■ Request
Please format the items below as a numbered list with one line per entry, skipping blank lines and leaving out the pictures.

■ Entries shown
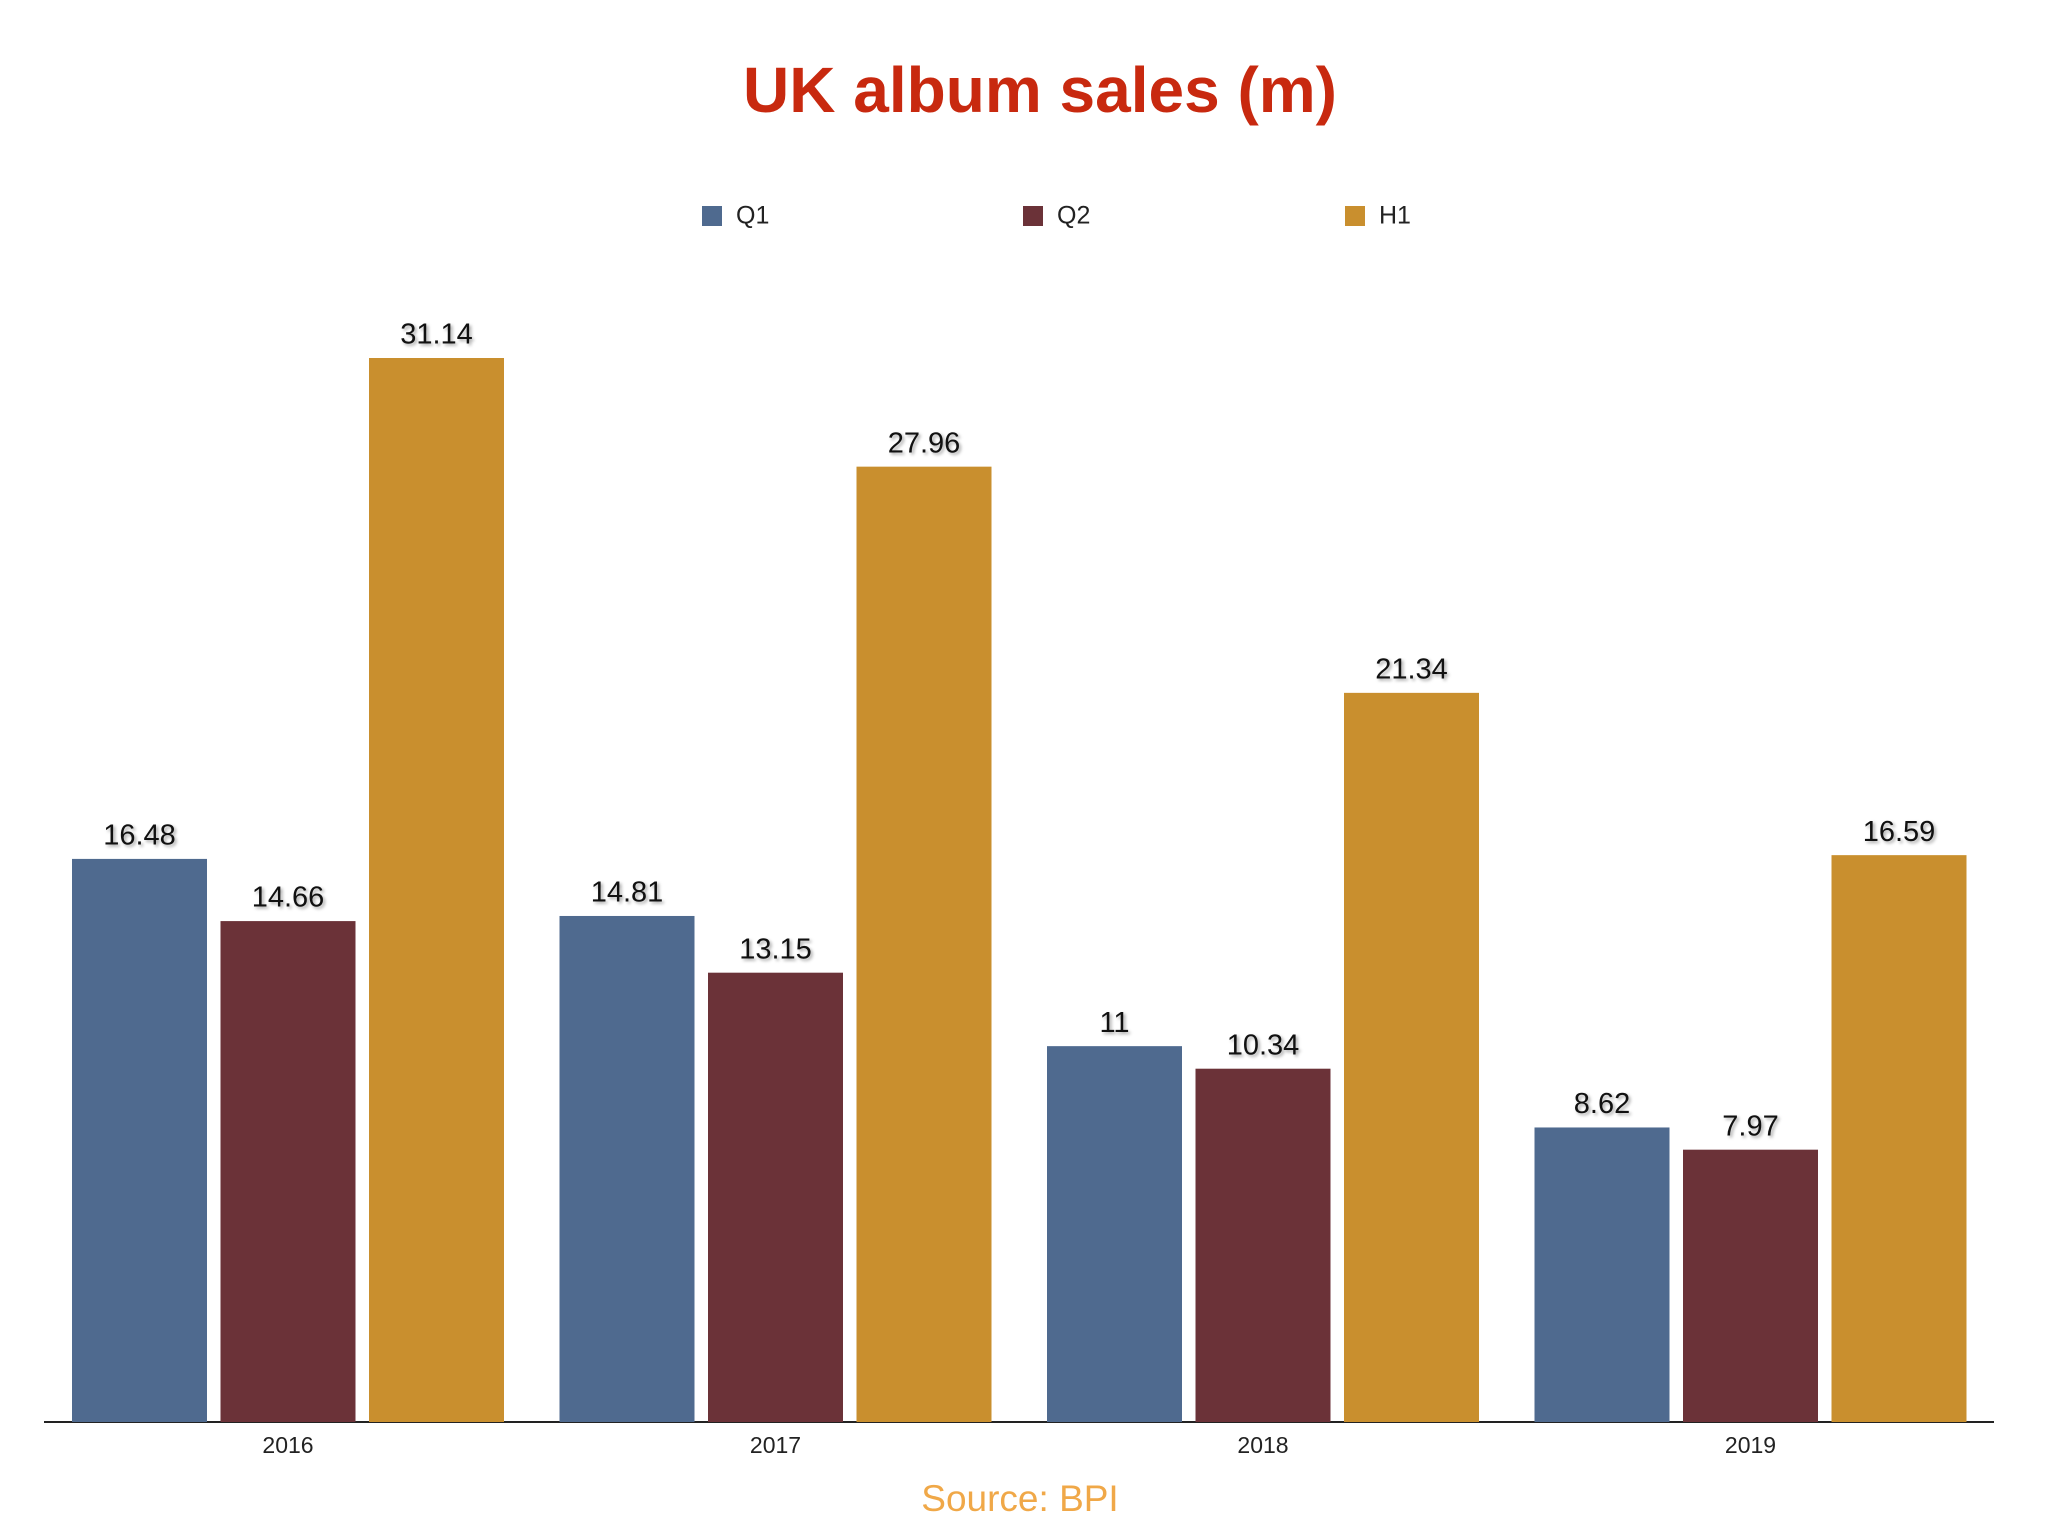 This screenshot has width=2048, height=1536. I want to click on chart-title: UK album sales (m), so click(1040, 90).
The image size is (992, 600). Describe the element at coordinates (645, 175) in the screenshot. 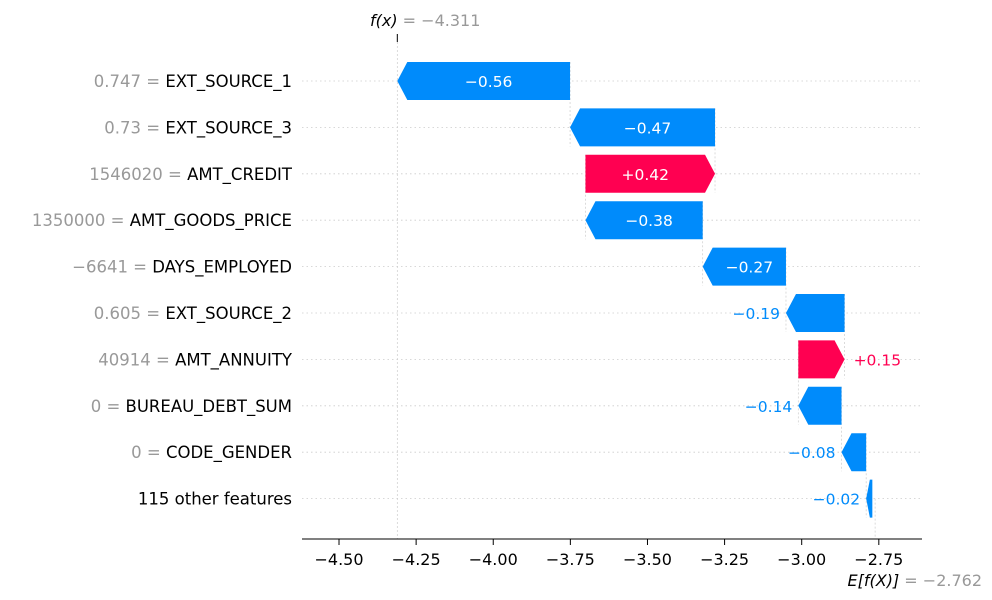

I see `contribution-label: +0.42` at that location.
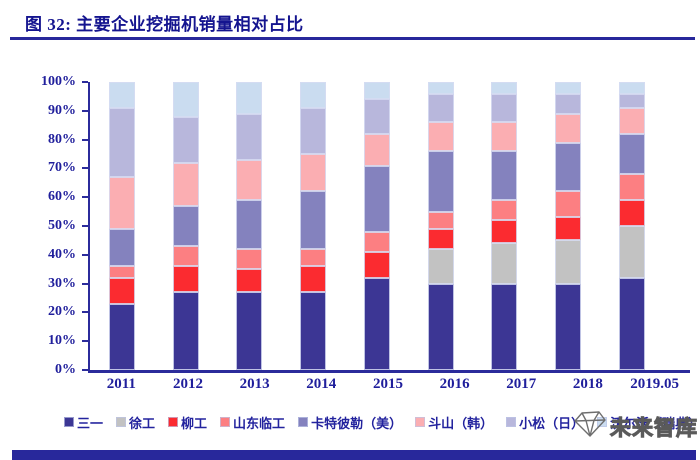 The height and width of the screenshot is (460, 700). I want to click on legend-item-liugong: 柳工, so click(188, 422).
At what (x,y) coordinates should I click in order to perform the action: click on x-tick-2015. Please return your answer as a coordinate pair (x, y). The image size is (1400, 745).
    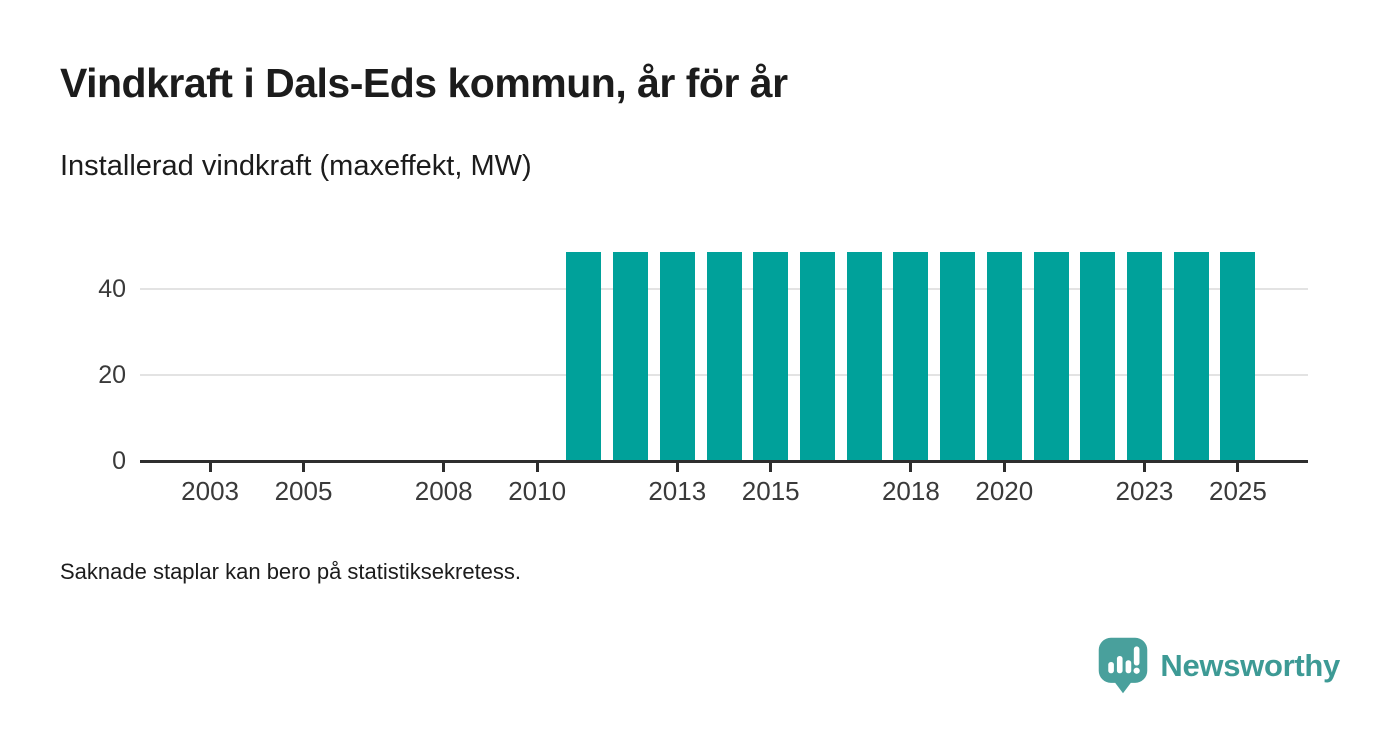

■ Result
1.  This screenshot has width=2048, height=1536. I want to click on chart-title: UK album sales (m), so click(1040, 90).
2. The image size is (992, 600). Describe the element at coordinates (645, 175) in the screenshot. 
3. I see `contribution-label: +0.42` at that location.
4.  The height and width of the screenshot is (460, 700). I want to click on legend-item-liugong: 柳工, so click(188, 422).
5. At what (x,y) coordinates should I click in order to perform the action: click on x-tick-2015. Please return your answer as a coordinate pair (x, y). The image size is (1400, 745).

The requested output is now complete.